Problem: The data is to be repeated exactly, with the images removed.

····················

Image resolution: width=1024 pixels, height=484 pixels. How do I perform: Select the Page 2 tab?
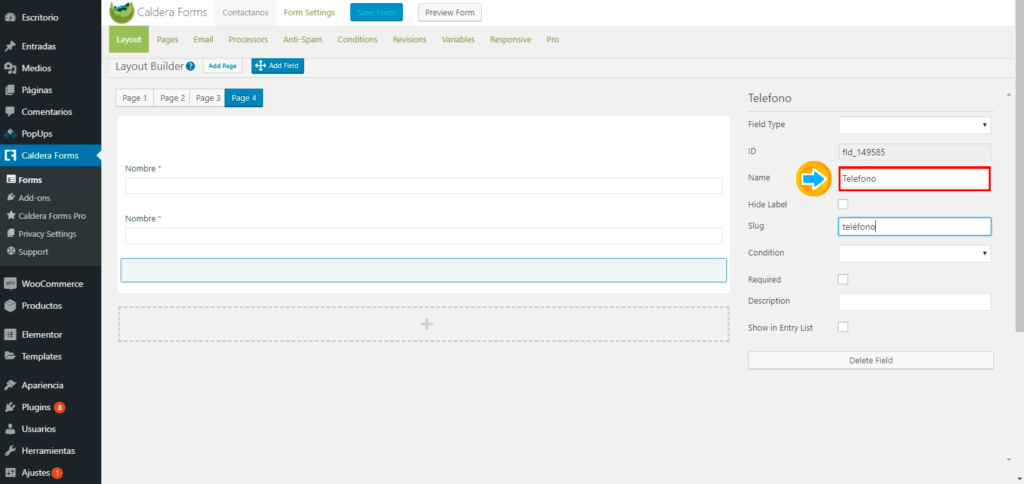tap(172, 98)
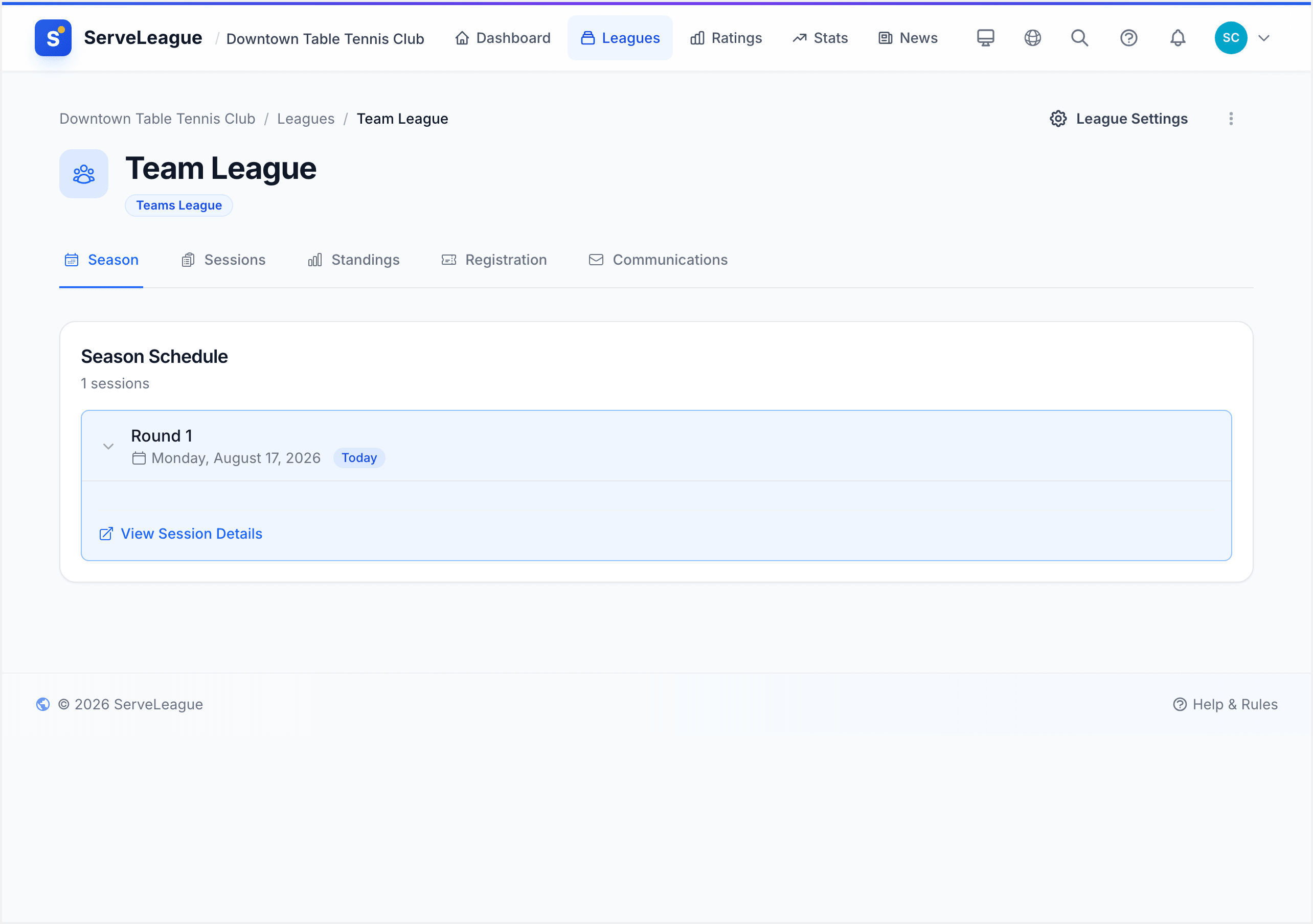The image size is (1313, 924).
Task: Switch to the Sessions tab
Action: [x=223, y=260]
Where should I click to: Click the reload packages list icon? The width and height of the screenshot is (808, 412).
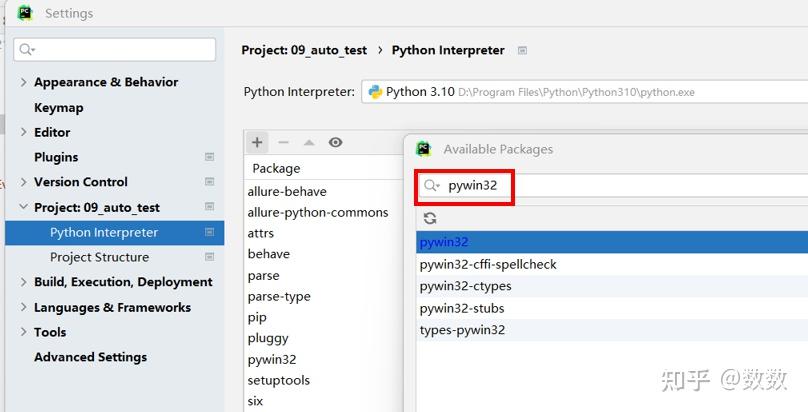(430, 218)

····················

Solution:
Image resolution: width=1024 pixels, height=484 pixels. How do I perform: Select the Page 2 tab?
tap(172, 98)
The image size is (1313, 924).
Task: Switch to the Sessions tab
Action: [x=223, y=260]
Where should I click to: Click the reload packages list icon? The width and height of the screenshot is (808, 412).
(430, 218)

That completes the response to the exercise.